All lines below between the line with "Image resolution: width=360, height=928." and the line with "Рекламні майданчики (164, 810)", including both, must be copied exactly, and the pictures must be omitted.

[Input data]:
== Segment start ==

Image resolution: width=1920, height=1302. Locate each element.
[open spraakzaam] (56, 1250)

== Segment end ==
== Segment start ==

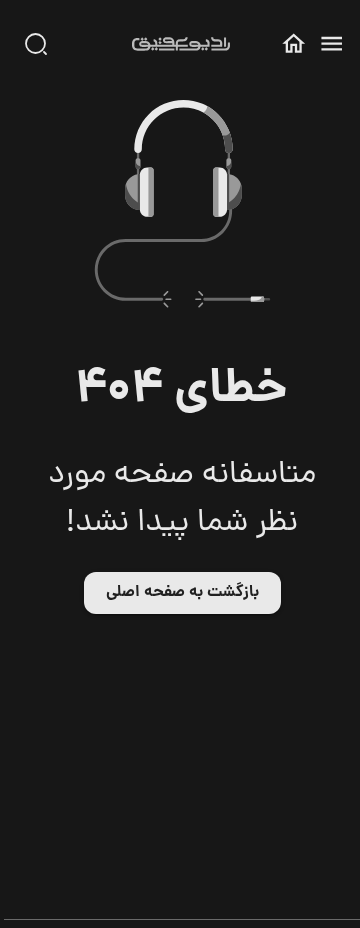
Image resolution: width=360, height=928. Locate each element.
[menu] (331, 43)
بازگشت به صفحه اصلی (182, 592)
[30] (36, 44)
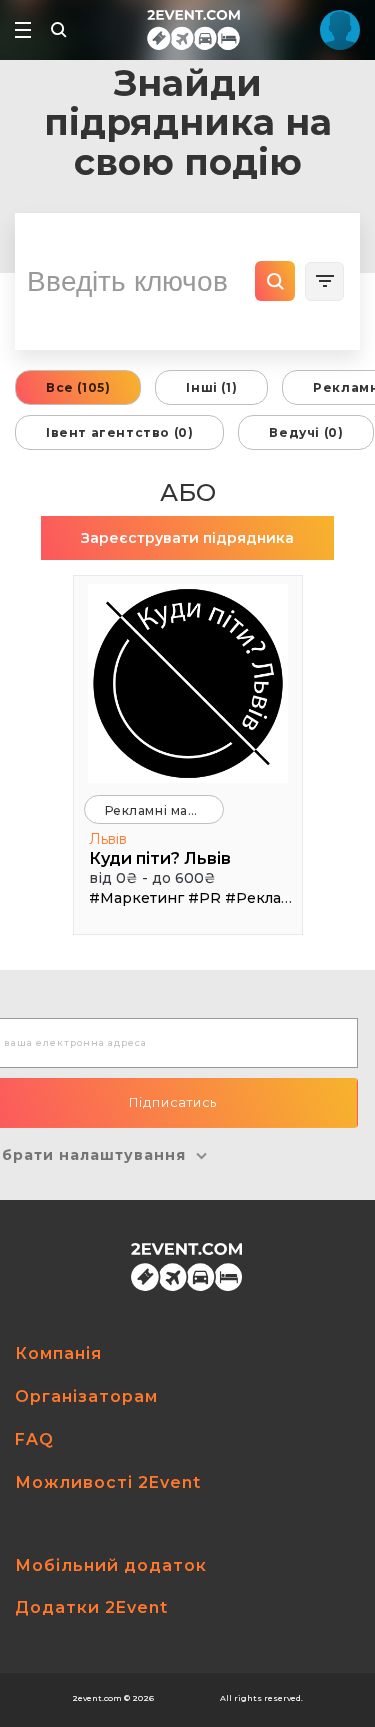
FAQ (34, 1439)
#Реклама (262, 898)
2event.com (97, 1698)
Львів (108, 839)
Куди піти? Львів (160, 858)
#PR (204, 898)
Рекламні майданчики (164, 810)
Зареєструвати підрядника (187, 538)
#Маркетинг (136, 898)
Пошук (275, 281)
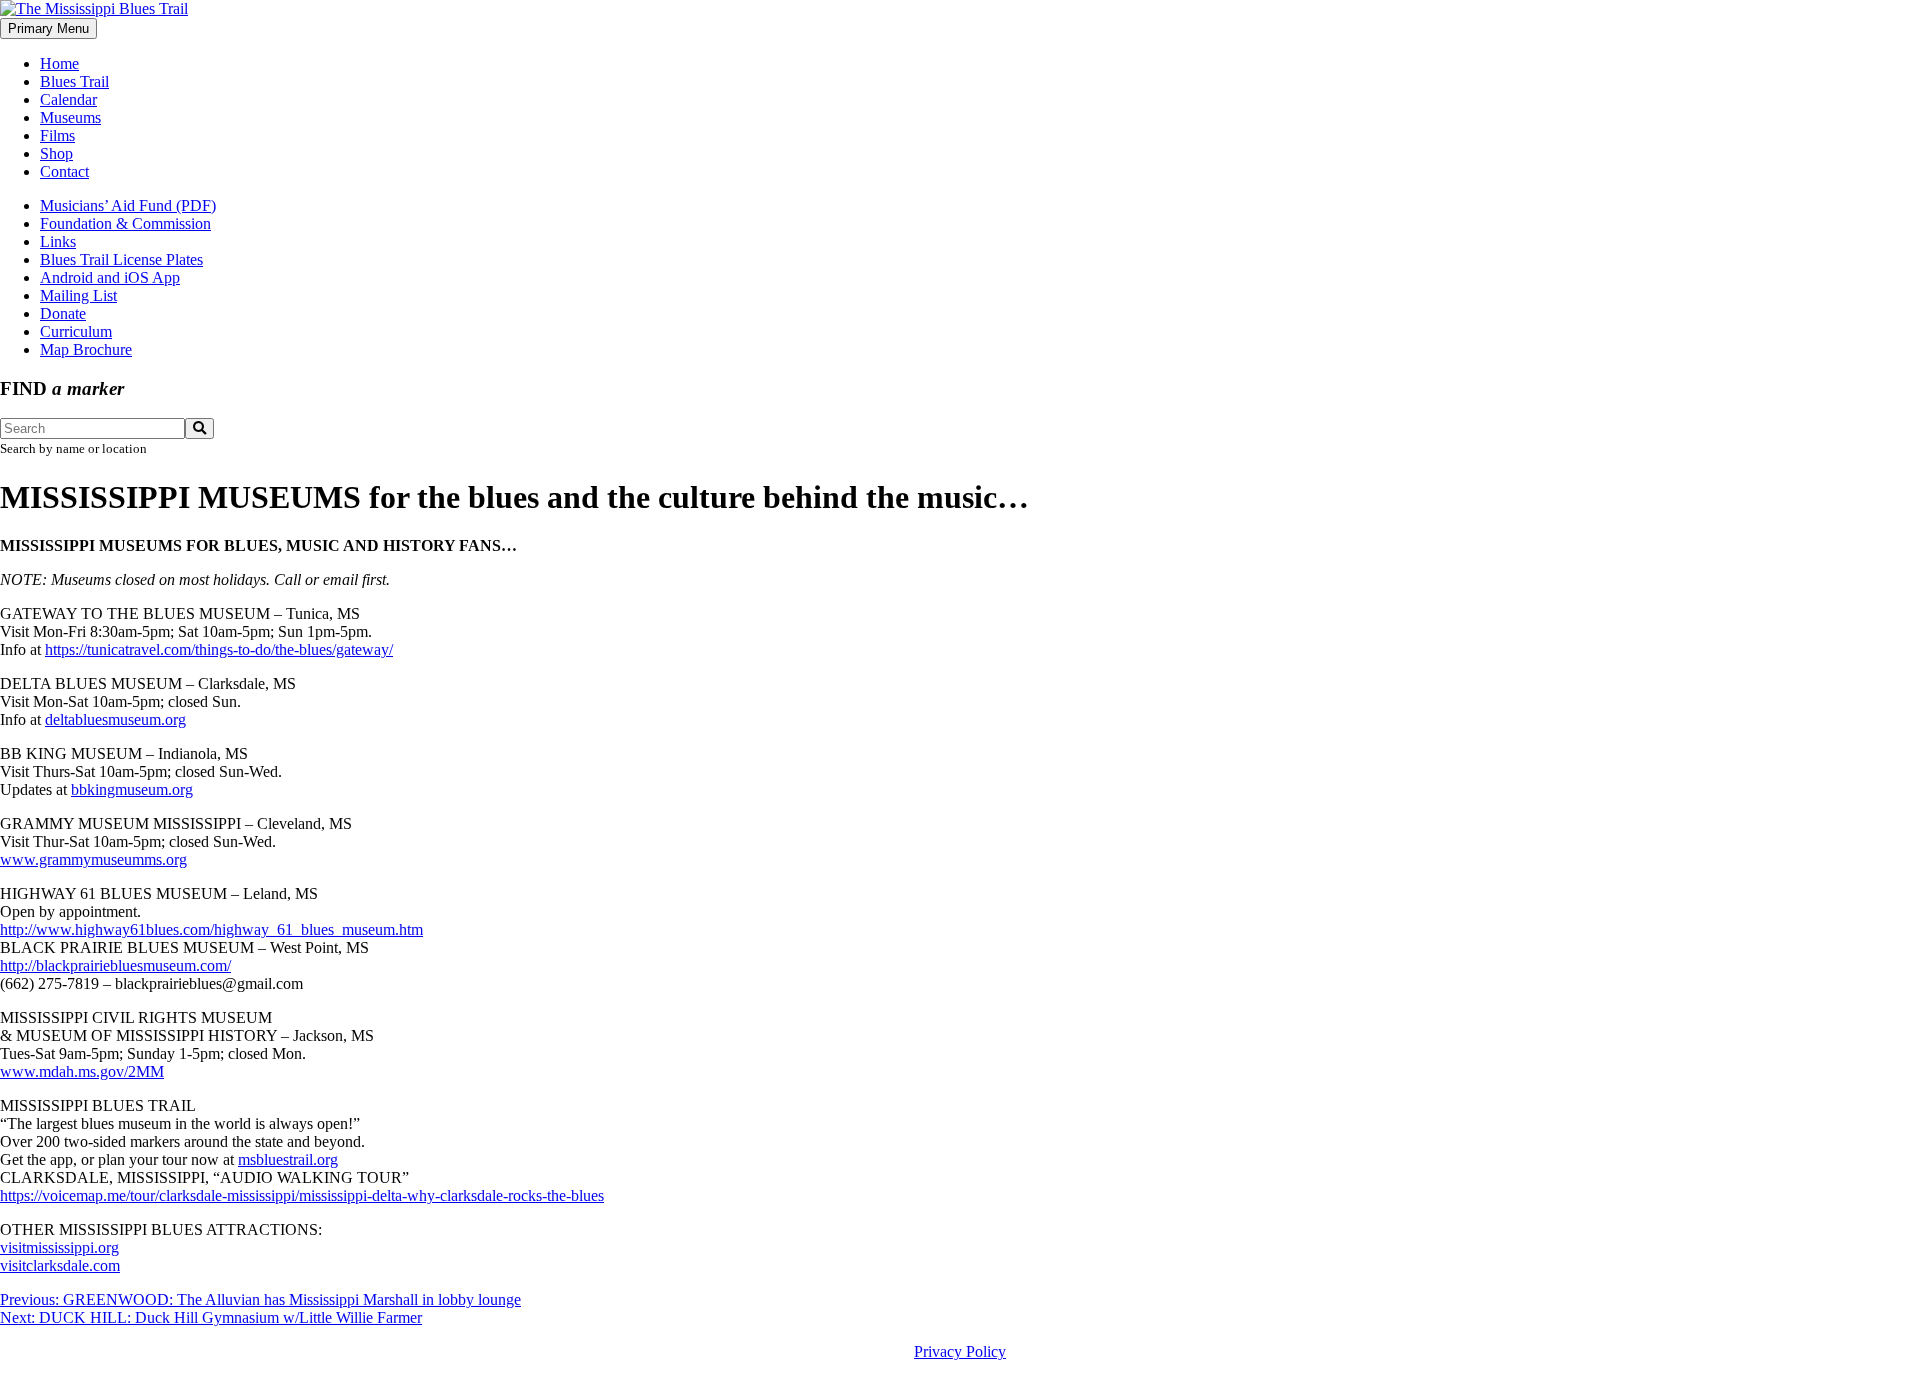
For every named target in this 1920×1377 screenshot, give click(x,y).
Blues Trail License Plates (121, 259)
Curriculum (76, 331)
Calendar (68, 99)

== Segment end ==
== Segment start ==

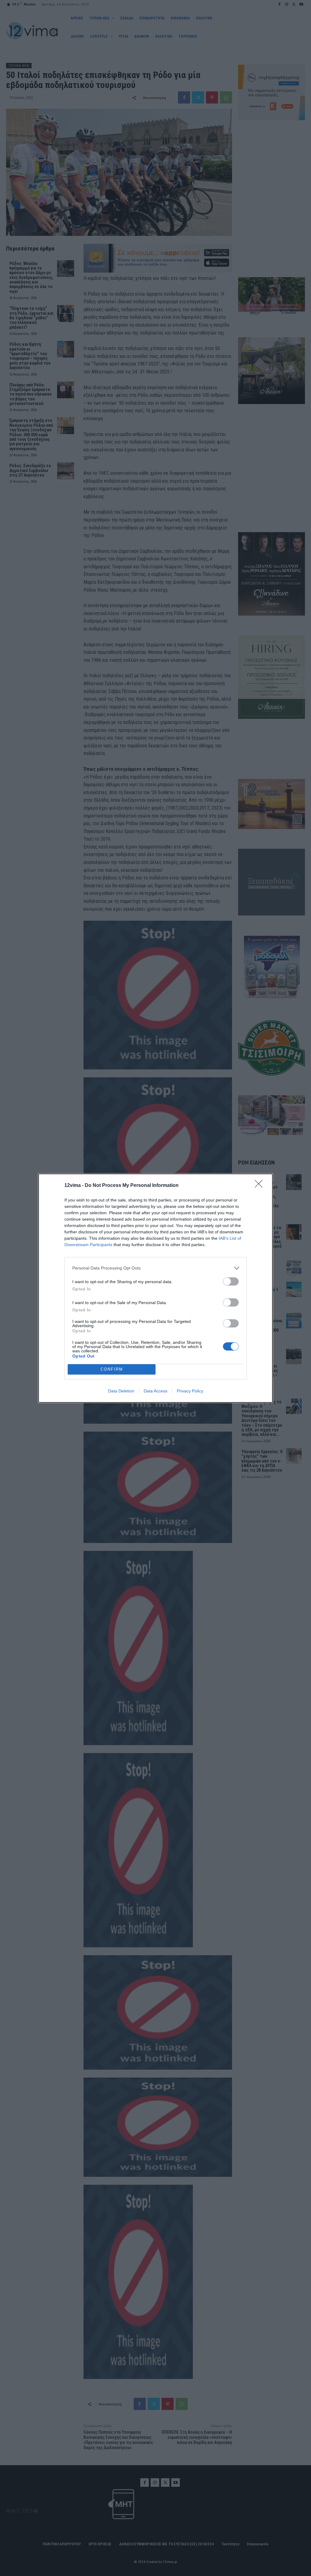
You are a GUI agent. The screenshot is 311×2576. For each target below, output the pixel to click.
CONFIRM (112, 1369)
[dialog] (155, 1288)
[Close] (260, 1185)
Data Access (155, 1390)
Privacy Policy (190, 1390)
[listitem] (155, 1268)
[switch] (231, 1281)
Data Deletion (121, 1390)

== Segment end ==

[Exercise solution]:
Image resolution: width=360, height=928. Locate each element.
[menu] (331, 43)
بازگشت به صفحه اصلی (182, 592)
[30] (36, 44)
FAQ (34, 1439)
#Реклама (262, 898)
2event.com (97, 1698)
Львів (108, 839)
Куди піти? Львів (160, 858)
#PR (204, 898)
Рекламні майданчики (164, 810)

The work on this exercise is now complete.